Have you ever wondered about the evolution of legal research and how the seed for finding the law germinated and bloomed into the system that we now employ to find relevant case law and statutes? Author Joseph L. Gerken did, and the result of his curiosity is The Invention of Legal Research. Noting that no new legal research methods were developed or conceived until computer-assisted research appeared in the 1980s, the author focuses his examination upon what it was about the so-called “golden decades” from 1870 to 1890 that revolutionized the way legal research was performed and the methods by which cases were located. He begins his analysis with a discussion of some of the early pioneers in legal publishing: Francis Hopkinson, the editor of Judgments in the Admiralty of Pennsylvania; Ephraim Kirby, the editor of Reports of Cases Adjudged in the Superior Court of the State of Connecticut; James Kent, author of Commentaries on American Law, and the seven nominative Supreme Court reporters. Of course, no discussion of legal publishing visionaries would be a complete without a mention of John West and his contribution to the formation of legal research with his National Reporter System. Gerken remarks that West’s system rose to prominence and dominated the world of case reporters because he fashioned a true nationally-focused reporter system.
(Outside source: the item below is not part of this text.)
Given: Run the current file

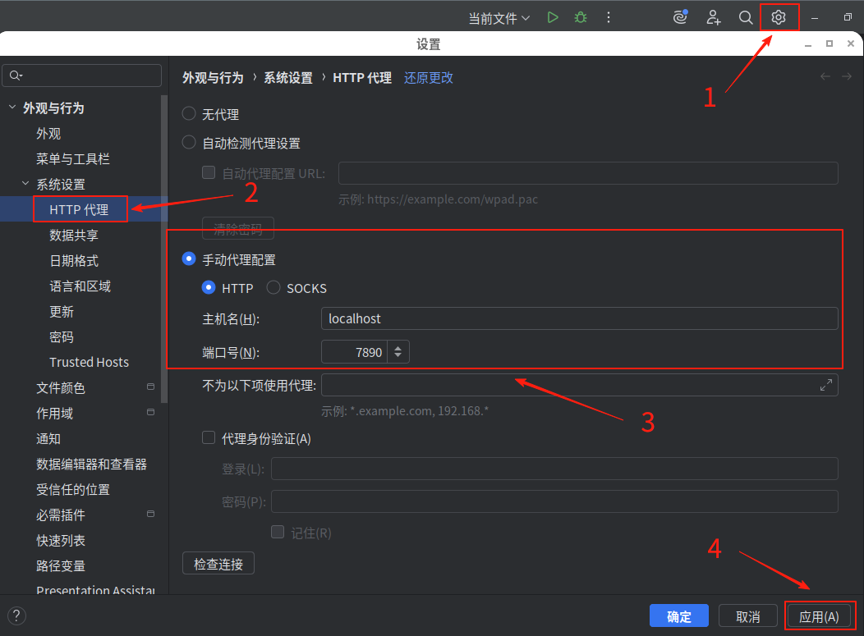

This increase in the number of reporters inevitably led to the creation of the case digest and the legal citator. Digests are almost synonymous with Benjamin Vaughn Abbott and his brother Austin, who developed a system based on the holdings of the cases, rather than the cases themselves, as well as a classification scheme based on legal topics. Frank Shepard is credited with developing his eponymous citator, a work known for its accuracy, reliability, and currency. In a later chapter, the author examines the causal relationship between case reporting and case finding and the advent of the doctrine of stare decisis. Gerken attributes the stress on the precedential value of cases for the shift in the primary purpose of legal research.
Gerken also delves into the history of statutory law in the 19th century and how the notion of codification was at the forefront during this era. Two men of note in this regard are Jeremy Bentham, the inventor of the term “codification” and a staunch advocate for the adoption of an encompassing code for statutes emanating from the federal government and from individual states, and William Sampson, who kept the issue of and need for codification at the center of the legal world. Both of these men (although more so Sampson) are credited with influencing the drive to create the first American legal code, the New York Revised Statutes. The author presents a lengthy discussion of the New York Revised Statutes of 1829, historically significant for its organization of disparate laws into one place. he also speaks of the Field Code and its adoption and the first codification of federal statutes, which eventually were published as the United States Statutes at Large.
Gerken rounds out his book with a discussion of law reviews and how they influenced the law. From the earliest law journals written by lawyers and other legal professionals to the modern-day law reviews edited and published by students, Gerken examines how these periodicals “contributed to the development of legal doctrine” and defines how these journals fit into the grand scheme of legal research.
Lastly, Gerken explores the parallels between law and librarianship in the late 19th century and how both developed into sciences.
For the legal researcher, the law librarian, the legal scholar, or anyone who has in interest in the development of the methods by which legal research is carried out, The Invention of Legal Research provides a glimpse into those “Golden Decades” from 1870 to 1890 when modern-day legal research had its heyday and became “the way” of finding the law.